MapReduce

MapReduce is a simple distributed MapReduce framework on Ruby.

Internally there are ZMQ Transport and Evenmachine.

Installation

Add this line to your application's Gemfile:

gem 'mapreduce'

And then execute:

$ bundle

Or install it yourself as:

$ gem install mapreduce

Introduction

MapReduce has got three entities:

  • Master
  • Mapper
  • Reducer

Perhaps later Manager will be presented to synchronyse Reducers.

Master

Master is a process who accepts emmited by Mappers data, sorts it and sends grouped data to Reducers. One Master can serve multiple tasks (multiple Mappers clusters).

To run Master you could specify following options

  • TCP/IPC/Unix (TCP if you need to work over Network) socket address to bind; Workers will connect to this address (default is tcp://127.0.0.1:5555)
  • Logs folder to store temprorary logs with received data (default is /tmp/map_reduce); be sure to add read/write access for proccess to this folder
  • Delimeter for key, value (default is \t); sometimes you want to set your own delimeter if TAB could be found in your key

Also you could define some blocks of code. It could be useful for getting some stats from Master.

  • after_map - this block will be executed after Master received emmited data
  • after_reduce - this block will be executed after Master sended data to Reducer

All blocks recieves |key, value, task_name|

Simple Master

require 'map_reduce'
# Default params
master = MapReduce::Master.new
# Same as
master = MapReduce::Master.new socket: "tcp://127.0.0.1:555",
                               log_folder: "/tmp/map_reduce",
                               delimiter: "\t"

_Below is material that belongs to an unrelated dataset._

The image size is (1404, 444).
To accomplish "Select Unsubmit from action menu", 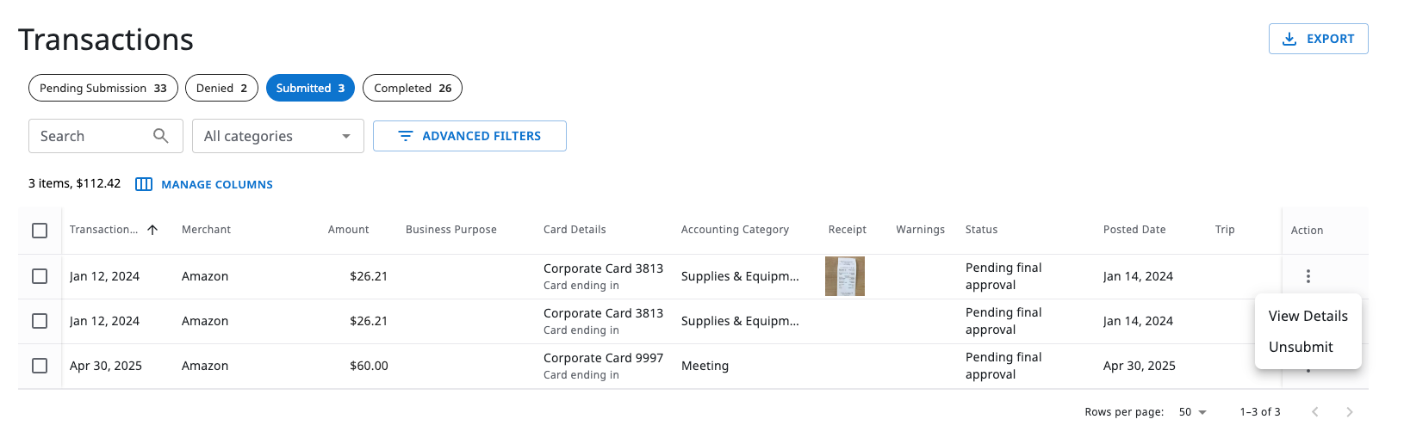I will tap(1301, 347).
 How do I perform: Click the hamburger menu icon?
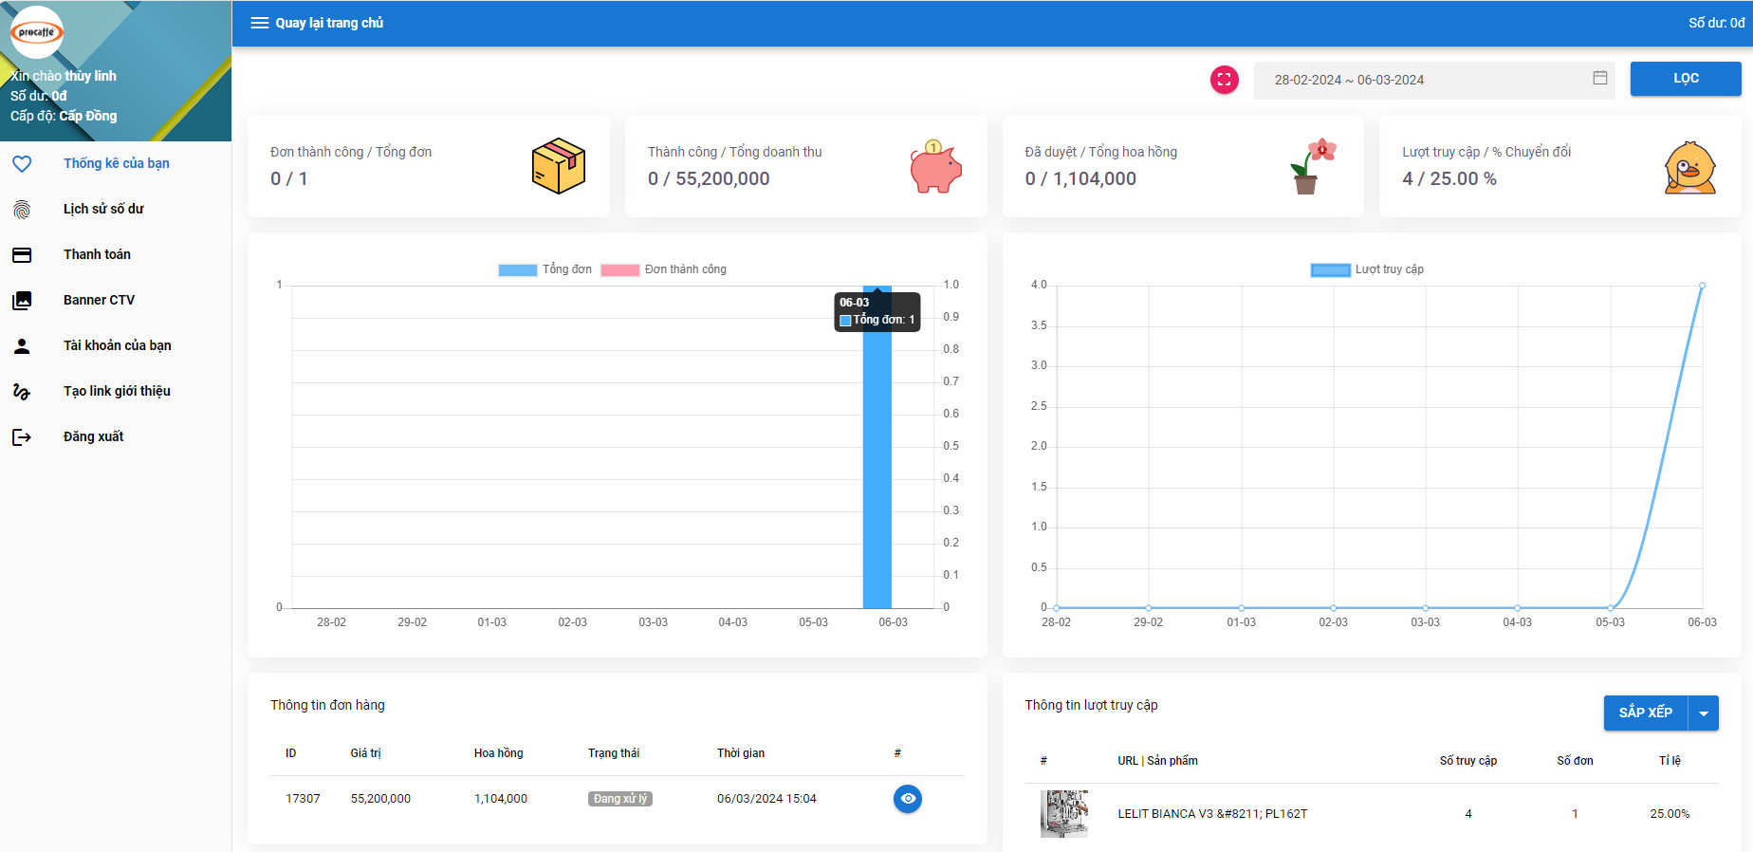point(259,23)
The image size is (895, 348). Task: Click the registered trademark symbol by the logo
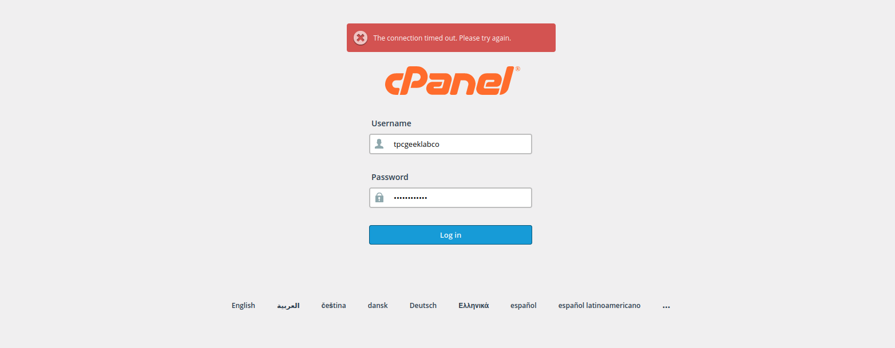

# Define some logging after map and reduce
master.after_map do |key, value, task|
  puts "Task: #{task}, received key: #{key}"
end

master.after_reduce do |key, values, task|
  puts "Task: #{task}, for key: #{key} was sended #{values.size} items"
end

# Run Master
master.run

Mapper

Mapper emmits data to masters. It could read log, database, or answer to phone calls. What should Mapper know is how to connect to Masters and it is ready to go. Also you could choose mode in which you want to work. Worker works asynchronously, but you could choose if you want to write callbacks (pure EventMachine) or you prefer to wrap it in Fibers (em-synchrony, for example). Also you could specify task name to worker if Masters serve many tasks.

  • masters - is an array of all available Masters' sockets
  • type - :em or :sync (:em is default)
  • task - task name, default is nil

For example, we have got some Web application (shop) and you want to explore which goods people look with each other.

(Let's suppose that web server is running under EventMachine and each request is spawned in Fiber)

# Define somewhere your worker
require 'map_reduce'

@worker = MapReduce::Worker.new type: :sync, 
            masters: ["tcp://192.168.1.1:5555", "tcp://192.168.1.2:5555"],
            task: "goods"

# And use it in your Web App
get "/good/:id" do
  @good = Good.find(params[:id])
  # Send current user's id and good's id
  @worker.map(current_user.id, @good.id)
  haml :good
end

Also Mapper has got wait_for_all method. If you are mapping data not permanently and you need to know when all mappers finished mapping data you should call this method.

rand(1000000).times do |i|
  mapper.map(i, 1)
end
mapper.wait_for_all

So you will be blocked till all servers will finish mapping data. Then you could start reducing data, for example.

Reducer

Reducer is a guy who receives grouped data from Masters. In our previous example with shop Reducer will recieve all goods that current user visited for every user. So now you can use some ML algorithms, or append data to existing GoodsGraph or whatever science.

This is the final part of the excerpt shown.